In her recent op-ed for the L.A. Times, Farrow called out Hollywood actors like Kate Winslet and Blake Lively for working with Allen even though they’ve been quite vocal against perpetrators like Weinstein. Many actors who have worked with Allen have proudly joined the #MeToo movement, denouncing sexual abuse and misconduct in all its forms.
“We are in the midst of a revolution. Why has the #MeToo revolution spared Woody Allen?” Farrow asks. “I have long maintained that when I was 7 years old, Woody Allen led me into an attic, away from the babysitters who had been instructed never to leave me alone with him. He then sexually assaulted me. I told the truth to the authorities then, and I have been telling it, unaltered, for more than 20 years.”

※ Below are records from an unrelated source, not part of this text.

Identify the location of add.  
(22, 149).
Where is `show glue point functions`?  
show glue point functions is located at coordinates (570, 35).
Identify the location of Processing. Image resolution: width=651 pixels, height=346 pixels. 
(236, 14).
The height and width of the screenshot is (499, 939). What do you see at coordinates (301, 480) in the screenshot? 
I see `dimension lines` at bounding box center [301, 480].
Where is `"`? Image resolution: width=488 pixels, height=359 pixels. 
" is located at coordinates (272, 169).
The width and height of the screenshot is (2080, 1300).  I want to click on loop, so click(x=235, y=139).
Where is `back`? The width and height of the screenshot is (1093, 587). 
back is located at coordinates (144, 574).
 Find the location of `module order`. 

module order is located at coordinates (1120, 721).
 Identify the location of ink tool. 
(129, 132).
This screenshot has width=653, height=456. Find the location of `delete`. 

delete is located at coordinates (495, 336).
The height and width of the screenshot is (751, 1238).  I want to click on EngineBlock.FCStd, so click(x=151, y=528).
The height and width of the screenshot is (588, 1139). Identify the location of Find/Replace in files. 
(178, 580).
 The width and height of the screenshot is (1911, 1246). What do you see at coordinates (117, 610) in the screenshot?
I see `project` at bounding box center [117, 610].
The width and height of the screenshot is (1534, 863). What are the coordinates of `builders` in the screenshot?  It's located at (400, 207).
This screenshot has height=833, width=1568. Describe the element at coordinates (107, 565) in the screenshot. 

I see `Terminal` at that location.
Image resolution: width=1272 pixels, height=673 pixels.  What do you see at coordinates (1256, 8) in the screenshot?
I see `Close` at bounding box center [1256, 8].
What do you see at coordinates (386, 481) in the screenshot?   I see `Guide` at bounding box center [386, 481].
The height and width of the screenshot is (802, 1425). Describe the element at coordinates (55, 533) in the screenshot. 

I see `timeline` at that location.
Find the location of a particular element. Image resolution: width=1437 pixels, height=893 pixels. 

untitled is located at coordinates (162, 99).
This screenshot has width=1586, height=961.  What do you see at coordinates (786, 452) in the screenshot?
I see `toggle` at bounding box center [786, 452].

So what makes people pick and choose who to eviscerate? If the #MeToo movement is all about believing victims, why do the same members of the Hollywood elite who are reviled by Weinstein and his ilk continue to work with and, by default, support Woody Allen? It’s hypocrisy at its finest. The fact that being cast in a Woody Allen movie is still a “career-booster” and revered as an “honor” in any way is nauseating. It’s also a slap in the face to Dylan Farrow.
She points to the “money and power” that protects predators like Allen. “In this deliberately created fog, A-list actors agree to appear in Allen’s films and journalists tend to avoid the subject.” She calls out female actors by juxtaposing their statements on Weinstein against their comments about Allen. All Farrow did was just show their quotes on each men side by side — their own words — and it’s startling, to say the least.
For example, here’s the portion Farrow wrote regarding Kate Winslet (who is starring in Allen’s latest movie, Wonder Wheel, which just opened last week):
“Discussing Weinstein, ‘Wonder Wheel’ star Kate Winslet said, ‘The fact that these women are starting to speak out about the gross misconduct of one of our most important and well-regarded film producers, is incredibly brave and has been deeply shocking to hear.’ Of Allen, she said ‘I didn’t know Woody and I don’t know anything about that family. As the actor in the film, you just have to step away and say, I don’t know anything, really, and whether any of it is true or false. Having thought it all through, you put it to one side and just work with the person. Woody Allen is an incredible director.'”
Much as I have always loved Kate Winslet, these words are troubling. They’re also unacceptable. Winslet’s words echoed those of Blake Lively and Greta Gerwig in Farrow’s piece as well. All three actors didn’t bat an eye condemning Harvey Weinstein, but suddenly experience lockjaw when asked about Woody Allen?
At this point, aren’t we past that whole “separate the art from the artist” bullshit? Weinstein knew how to produce and finance some good films. Louis CK perfected the art of self-deprecating comedy. Matt Lauer was excellent at grilling a jerky Tom Cruise that one time. They’re still alleged abusers, and there is plenty of victim testimony to validate that.
Farrow notes that while it’s apparent the “culture seems to be shifting rapidly,” we still have some serious work to do. No one should be able to pick and choose what victims they believe.
“It isn’t just power that allows men accused of sexual abuse to keep their careers and their secrets,” Farrow wrote. “It is also our collective choice to see simple situations as complicated and obvious conclusions as a matter of ‘who can say’? The system worked for Harvey Weinstein for decades. It works for Woody Allen still.”